Daniel 9:27 indica que na metade da “semana”, ou três anos e meio depois de iniciar seu ministério, o Messias “fera cessar o sacrifício e a oferenda”. Fez isso por depor a sua própria vida em sacrifício, fazendo assim cessar o valor de todos os sacrifícios de animais aos olhos de Deus. Por conseguinte, seu ministério como Messias durou três anos e meio, estendendo-se do outono setentrional de 29 E. C. ao mês primaveril de nisã do ano 33 E. C. Conforme visto pelo cálculo, o dia da Páscoa ou 14 de nisã, no ano 33 E. C., começou na noitinha de quinta-feira e se estendeu até à noitinha de sexta-feira.

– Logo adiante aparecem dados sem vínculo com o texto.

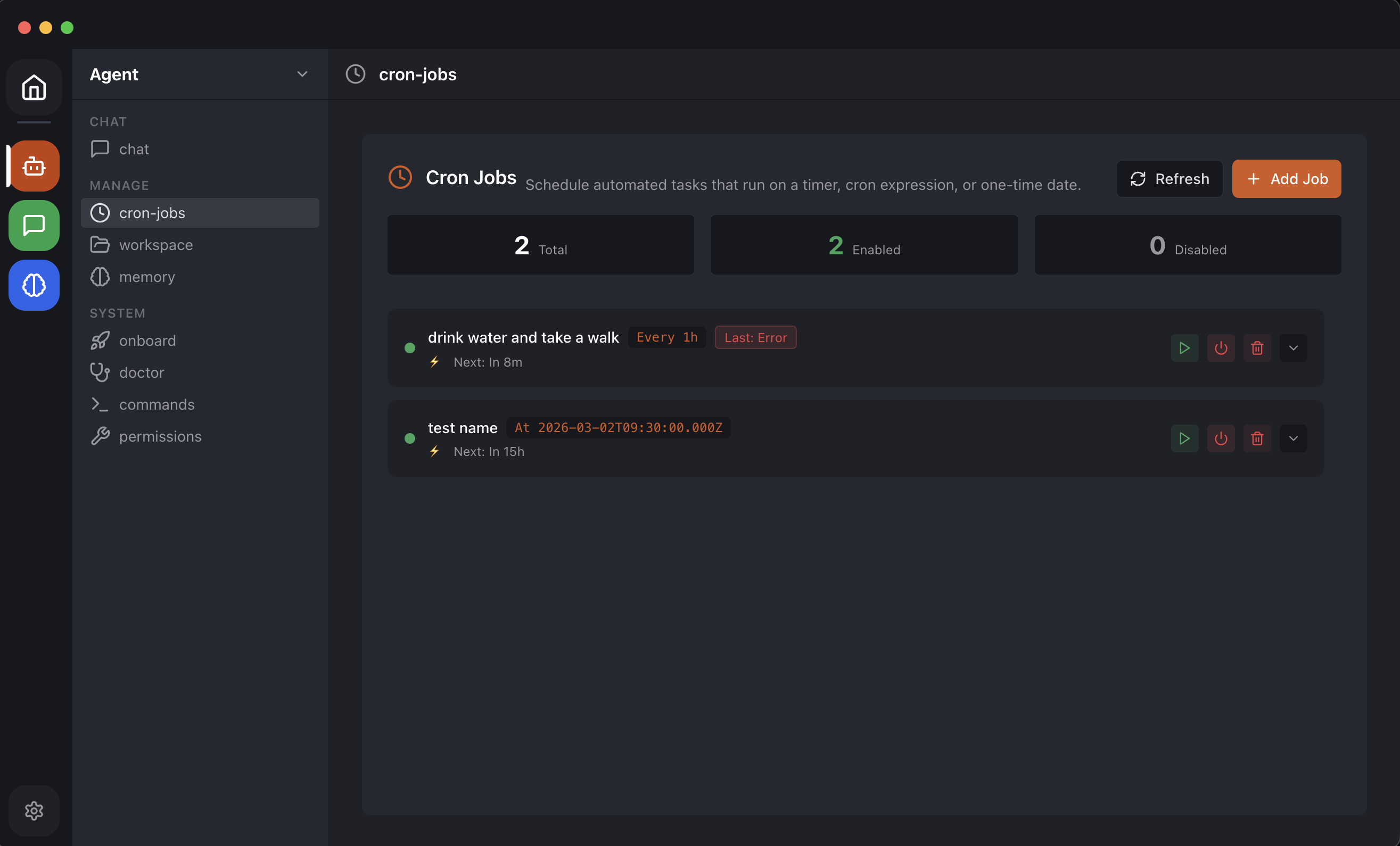Select the workspace folder icon
This screenshot has height=846, width=1400.
coord(100,244)
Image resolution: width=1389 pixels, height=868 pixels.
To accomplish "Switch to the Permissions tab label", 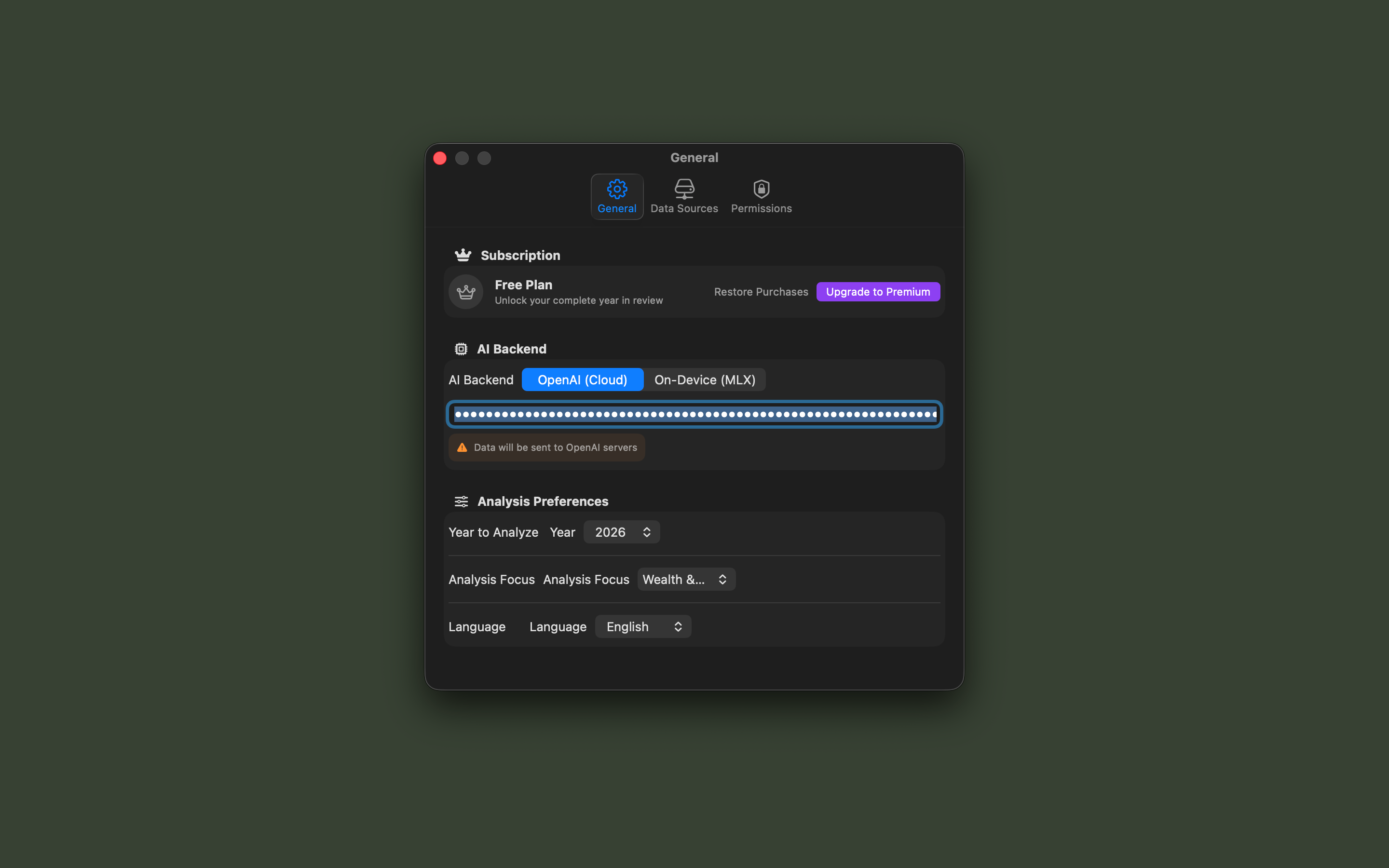I will [761, 209].
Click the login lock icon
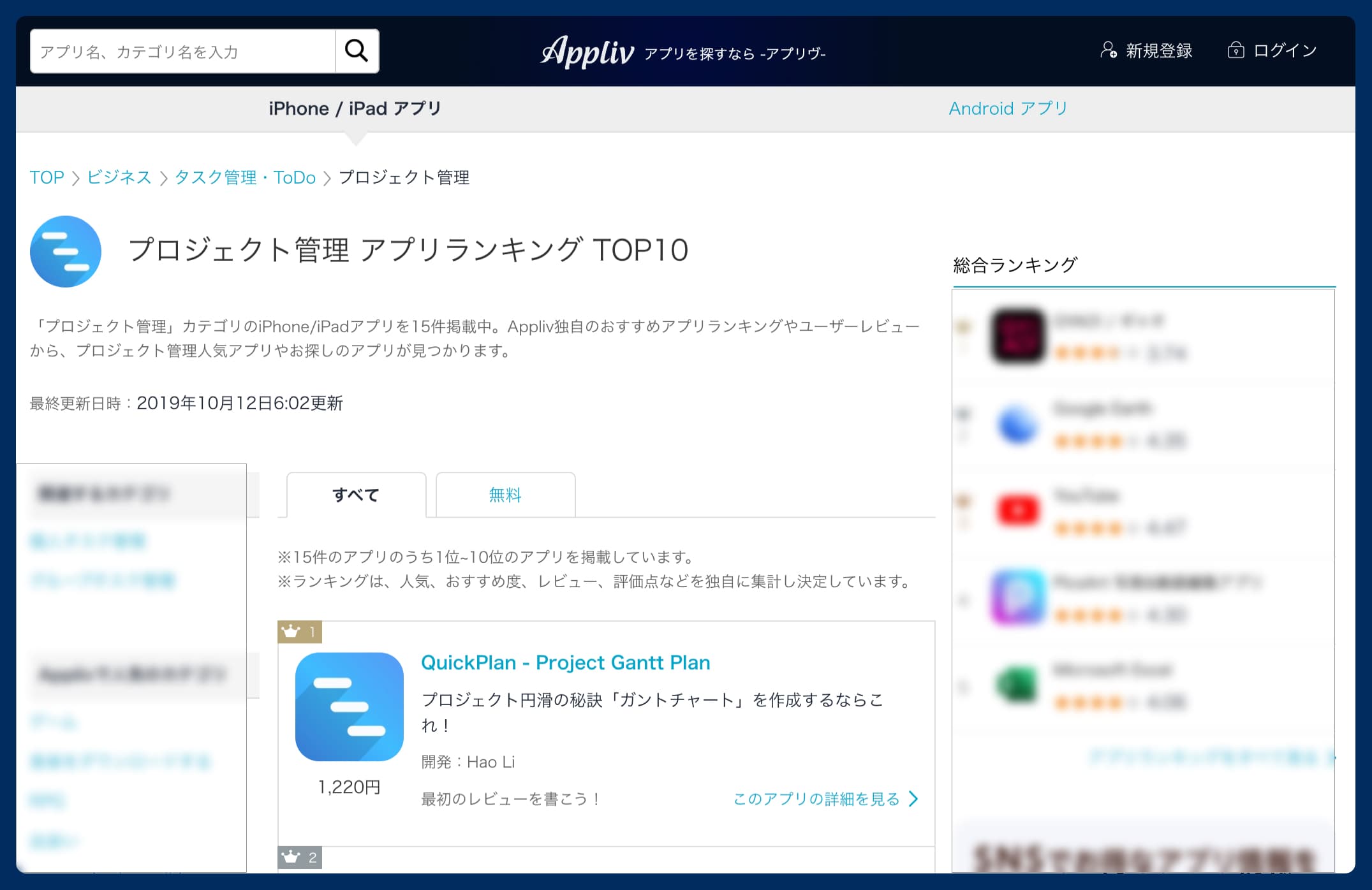This screenshot has height=890, width=1372. [1236, 50]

Isto se harmoniza com as narrativas bíblicas a respeito da morte e da ressurreição de Jesus Cristo. Jesus morreu na tarde de sexta-feira e foi enterrado antes de começar o sábado. Sendo assim, o sábado semanal coincidiu com o primeiro dia da Festividade dos Pães não Fermentados, que também era um sábado. Portanto, é lógico que este seja o motivo por que a Bíblia chama o dia depois da morte de Jesus de “grande” sábado. (João 19:31, 42; Mar. 15:42, 43; Luc. 23:54) Assim que acabou aquele sábado (o que se deu no pôr do sol de 15 de nisã), Maria Madalena, Maria, mãe de Tiago, e Salomé trouxeram aromas adicionais para untar o cadáver de Jesus. A primeira oportunidade para usarem os aromas veio na manhã cedo de domingo, 16 de nisã. Nesta ocasião, Jesus já havia sido ressuscitado, depois de ter estado no túmulo por partes de três dias.
E este conceito bíblico sobre o assunto concorda com as numerosas declarações da Bíblia, no sentido de que Jesus foi ressuscitado “no terceiro” dia, não no quarto dia. — Mat. 16:21; 17:23; 20:19; Luc. 9:22; 18:33; 24:7, 21, 46; Atos 10:40; 1 Cor. 15:4. Veja também o artigo “As Primícias da Ressurreição”, publicado na Sentinela de 1.º de janeiro e 1.º de fevereiro de 1945, especialmente a partir do subtítulo “Identificadas as Primícias” (p. 15 até o fim do artigo).
[Nota(s) de rodapé]
a Alguns talvez argumentem que Mateus 28:1 prova que houve dois sábados distintos entre o tempo da morte e da ressurreição de Jesus. Este texto, reza: “Depois do sábado [literalmente: sábados], quando não estava ficando claro, no primeiro dia da semana.” No entanto, usar-se em grego o plural não prova que estavam envolvidos mais de um sábado. Segundo autoridades respeitadas, tais como A Greek-English Lexicon de H. G. Liddell e Robert Scott, a forma plural freqüentemente se refere a apenas um dia. Também, na Bíblia usa-se o plural “sábados” para inculcar uma semana. (Mar. 16:2; Luc 24:1; João 20:1, 19; Atos 20:7) É por isso que a versão inglesa de Rotherham verte Mateus 28:1: “E tarde na semana, quando estavam para amanhecer o primeiro da semana.
b “Indicando a incerteza, The International Standard Bible Encyclopaedia diz: “Em 13 AD (ou, segundo Mommsen, 11 AD) T[ibério] foi por lei especial elevado à co-regência.” Pode-se notar também que, embora Tibério ficasse associado com Augusto na regência, só na sua regência exclusiva começou ele a reinar como César. Logicamente, pois, o ‘décimo quinto ano de Tibério César’ foi o próprio décimo quinto ano de seu reinado. Embora o próprio erudito holandês J. J. Van Oosterzee favorecesse a contagem do décimo quinto ano a partir do tempo da co-regência, ele reconhece:“Os anos do reinado dum imperador romano, de fato datavam comumente do tempo em que ele governava sozinho.”